The second aim of the thread management is to process the paths search only once, while a database updating may generate more than one property change. A TIMER_DELAY of 150 ms is set by code to not process immediately the first property change. After the TIMER_DELAY, even if several change events have been fired, the access path search reads the actual state of the base. The maximal number of worker threads is set at 3 by Gui2.ViewModel.
The GraphicViewBaseListenerImpl class is running under the event dispatch thread (EVT), and the calling sequence in this class is:
call to propertyChange() one or several times, by one or several objects in gBase or gWork, and update the relevant listeners in the base for each base change
propertyChange() updates the 2 inner booleans toChange_ and toUpdated_, starts a timer at the first firing, and restarts it at each firing,
the timer calls actionPerformed() when the TIMER_DELAY is expired, after 50 milliseconds,
actionPerformed() reads toChange_ and toUpdate_, and it chooses to call changeFrameView(), changeTabView() or updateFrameViewRights(), since the view may be in a dedicated InternalFrame or in the JTabbedPane of an 'All Views' frame; then it stops the timer,
changeTabView() and sometimes actionPerformed() calls GraphicViewPropertyEditor.PropertyChangeEvent() if the view is in a JTabbedPane, which uses a worker thread to update the view, then run a task in the EVT to terminate the GUI updating through a call to repaint(),
changeFrameView() and updateFrameViewRights() use also a worker thread to update the view, then to run a task in the EVT; this task terminates the GUI updating by the way of a call to GraphicView.repaint(),
actionPerformed() resets the GraphicViewBaseListenerImpl instance for the next firings on propertyChange().
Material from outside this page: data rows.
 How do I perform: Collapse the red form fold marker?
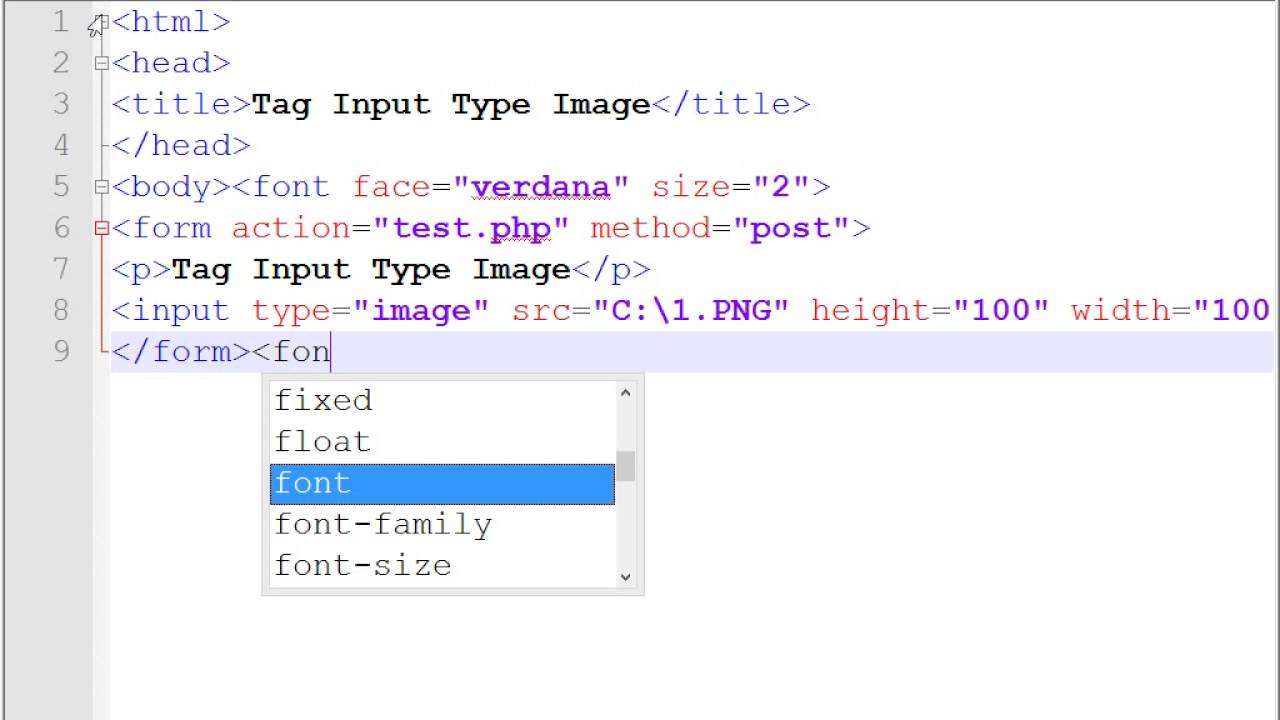pos(101,229)
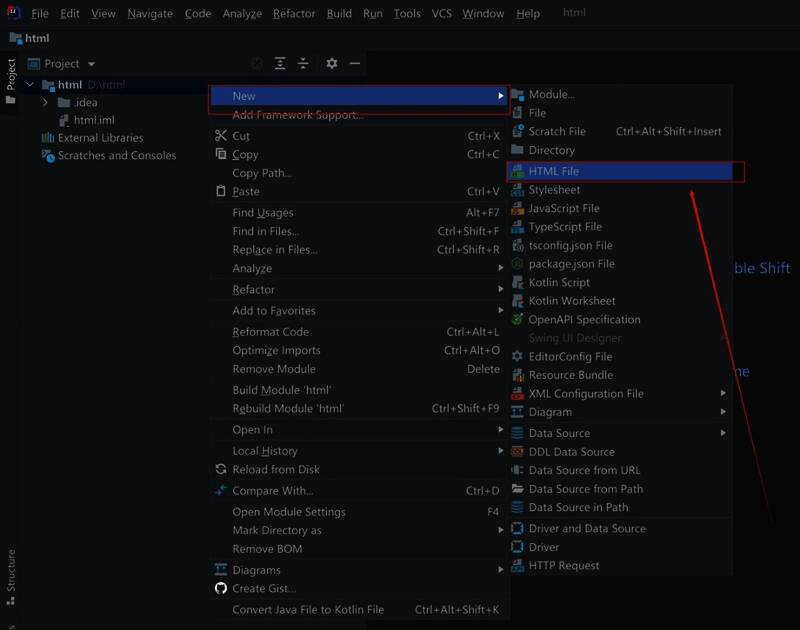Open the Project panel gear options
800x630 pixels.
[x=332, y=63]
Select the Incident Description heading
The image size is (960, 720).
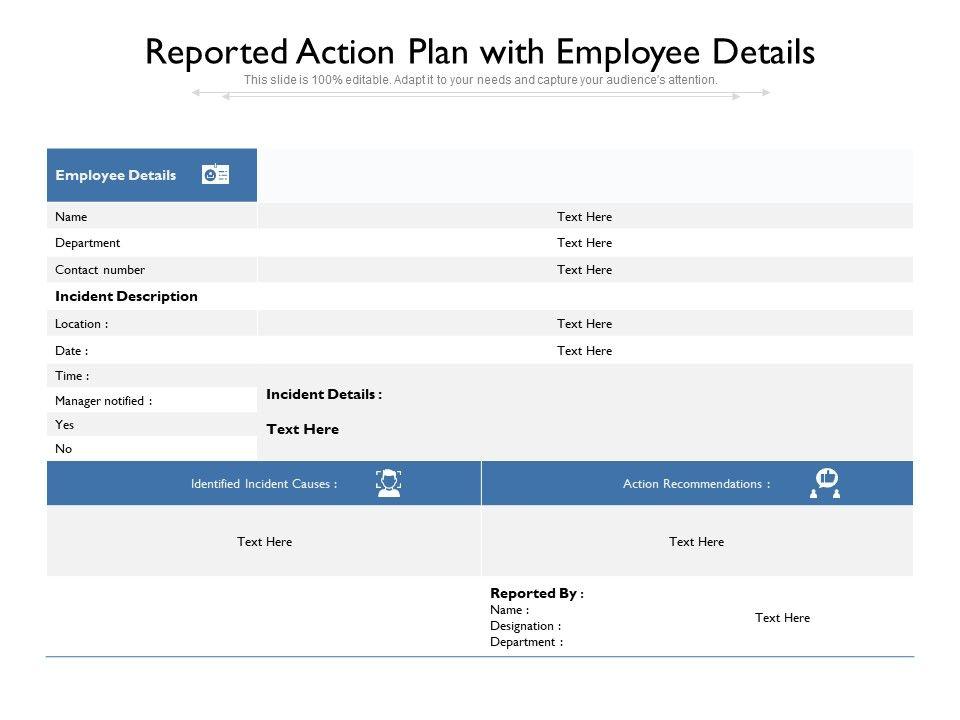[x=127, y=297]
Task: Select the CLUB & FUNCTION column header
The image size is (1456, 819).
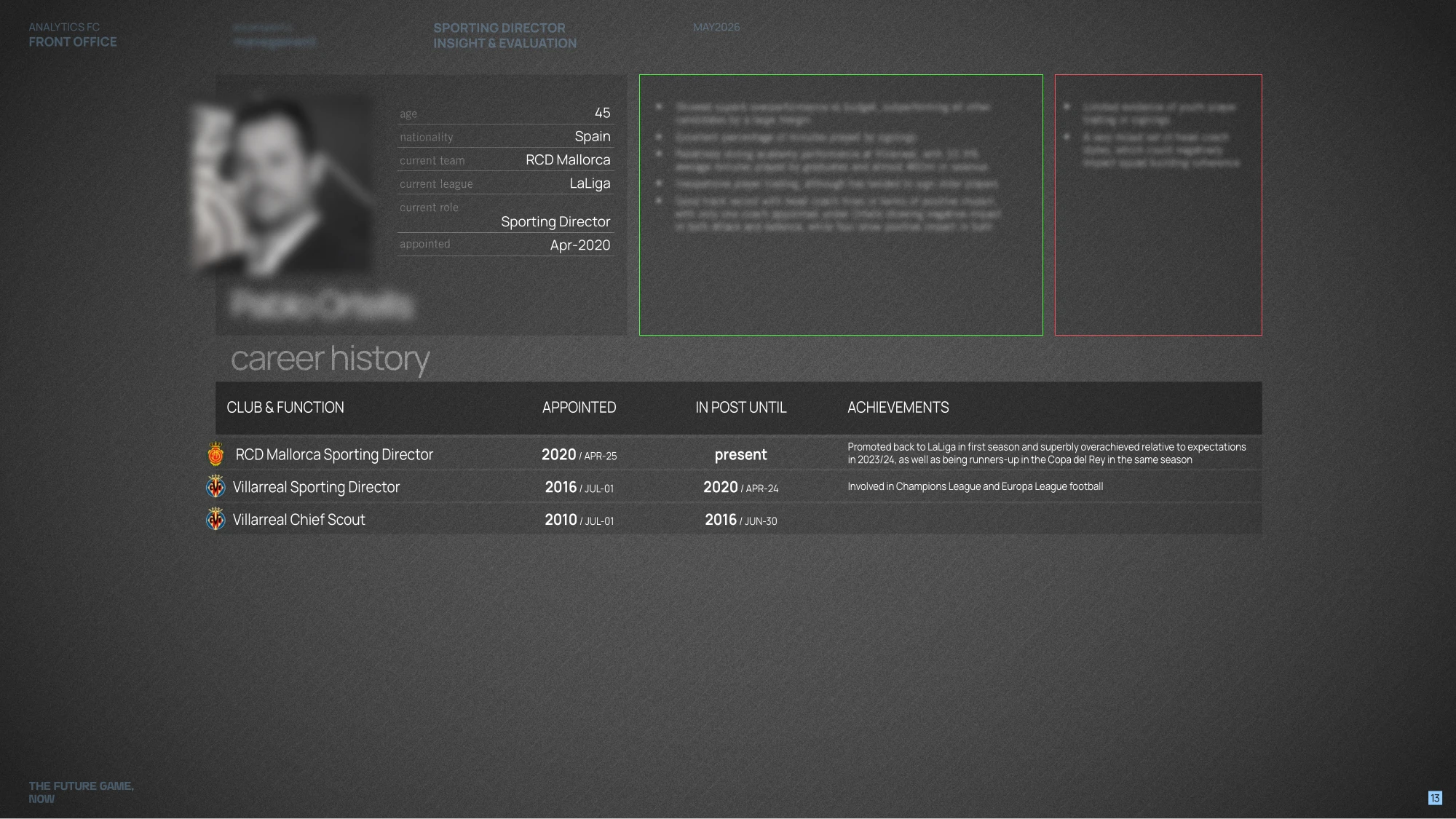Action: point(285,408)
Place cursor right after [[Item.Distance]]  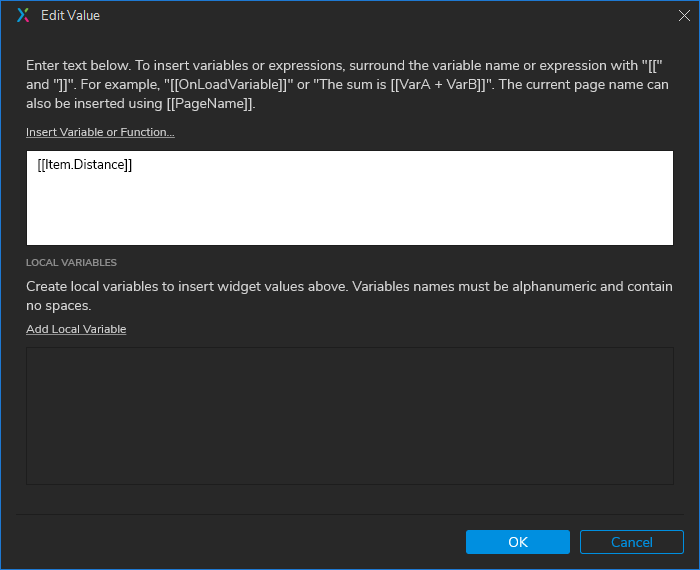tap(134, 165)
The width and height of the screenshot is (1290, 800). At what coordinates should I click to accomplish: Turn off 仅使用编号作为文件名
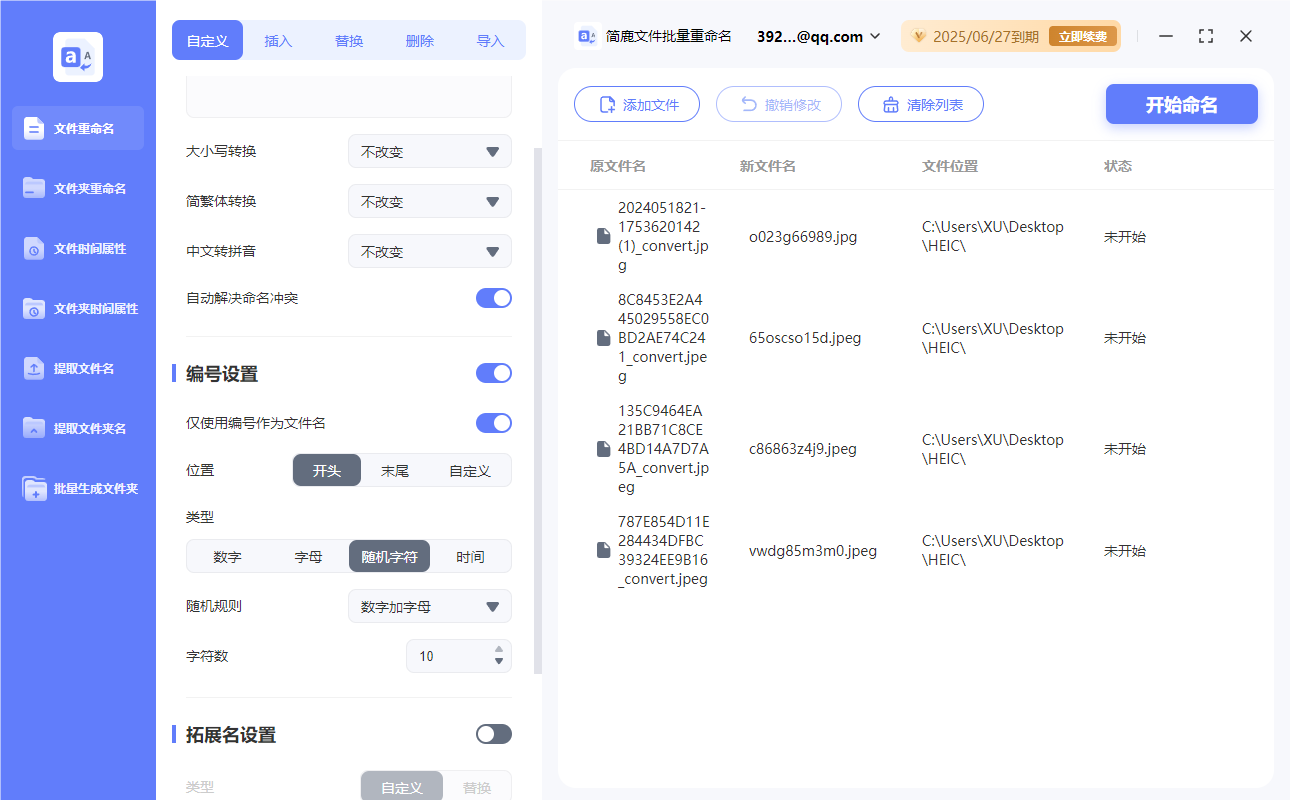pyautogui.click(x=493, y=422)
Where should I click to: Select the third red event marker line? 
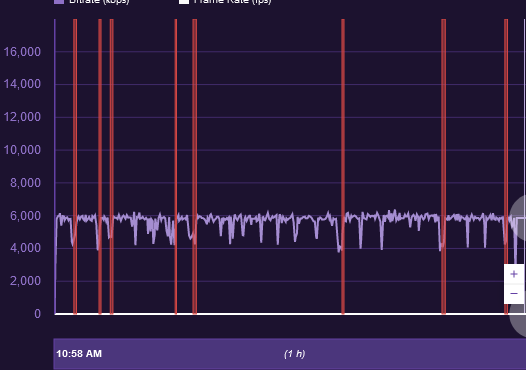112,167
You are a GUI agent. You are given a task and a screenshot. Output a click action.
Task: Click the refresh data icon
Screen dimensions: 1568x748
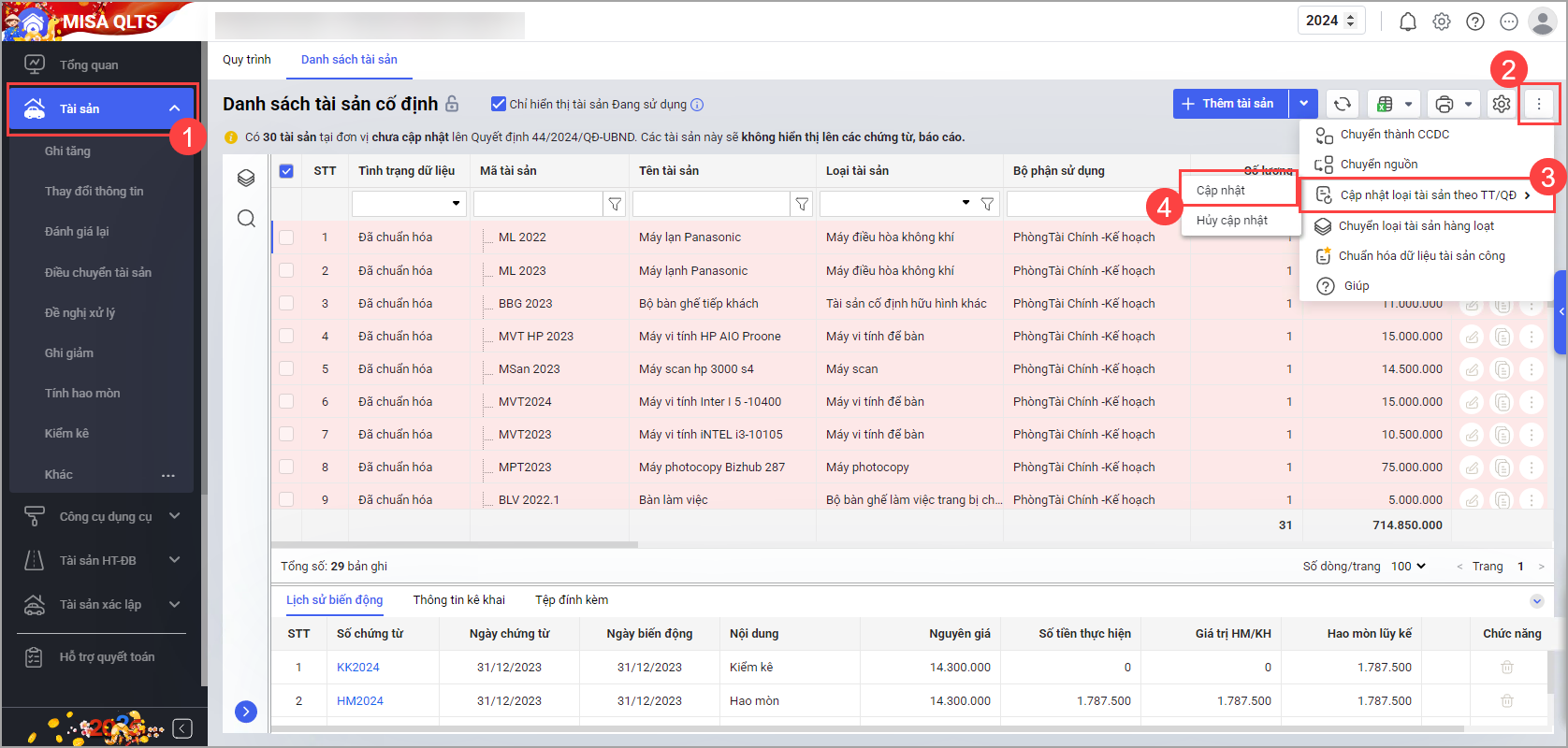click(x=1342, y=104)

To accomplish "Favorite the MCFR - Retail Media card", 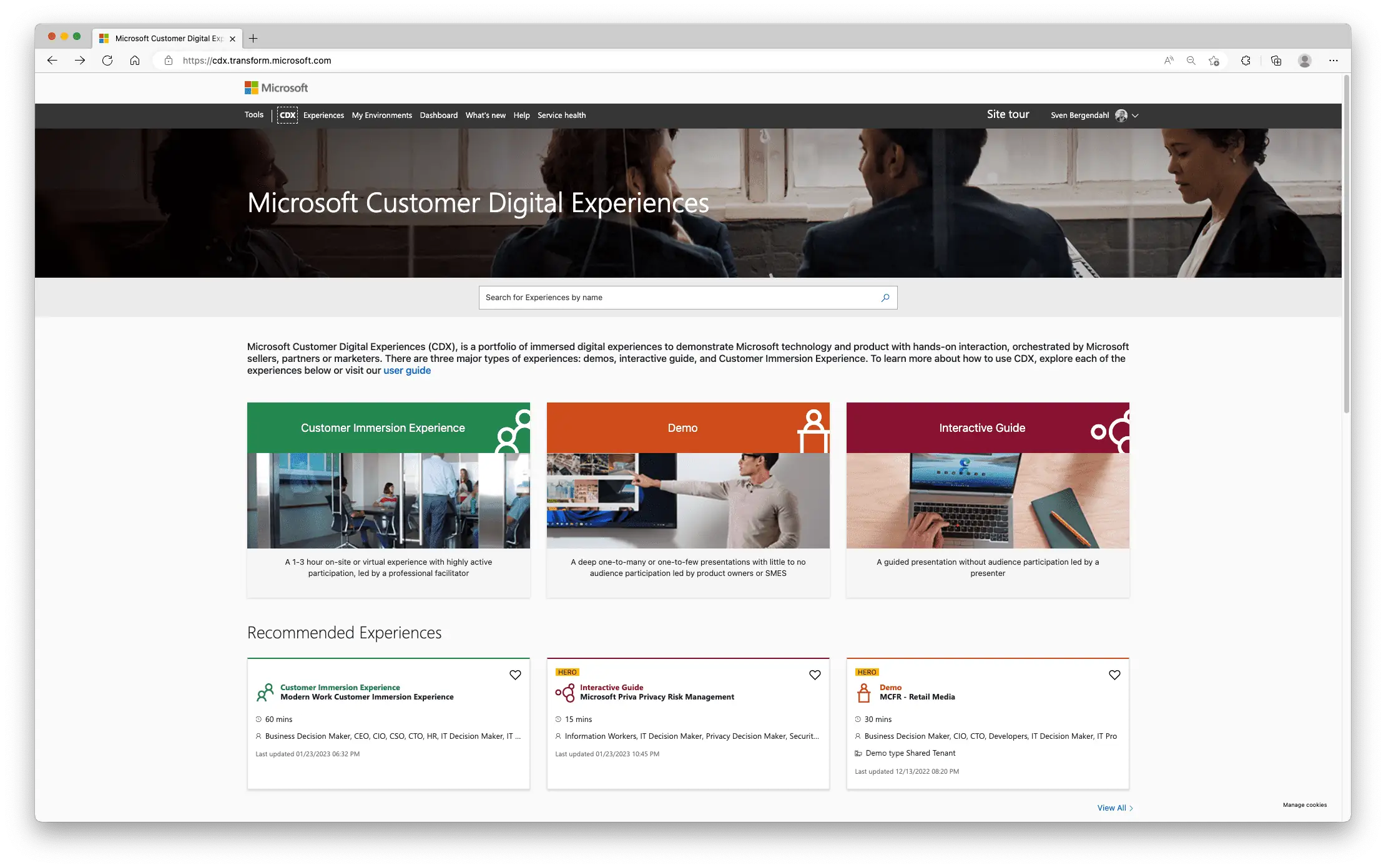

In all cases after the view creation, the worker thread is run to call GraphicView.resetRights() or resetGraphicView(), and there is a call to GraphicView.setWhyText() in the EVT. The task in the worker thread is then ended. Since the worker thread is in a pool which is provided by ViewModel, the same thread is able to process a new task for another GraphicViewBaseListenerImpl instance, or for the same instance.
The classes in the Gui2 package are used mainly by the package gDMak, and they call classes in the packages gWork and gBase.
The performance of the Access Road GUI, in the 0.7.0 version, has some limits. They are presented hereinafter:
The AcsAddon pattern allow to strenghten the facilities of the packages gBase and gWork to simulate complex software, but it is not possible to define specific GUI features for a given ACS addon, like new views for instance.
Ease-of-use: medium. The package is well documented, but the interactions between GraphicView and its subclasses may be quite complex, and there is a specific layout manager.
Reliability: high. The hierarchy of classes from GraphicView provides an efficient set of methods, and the execution paths have been well tested.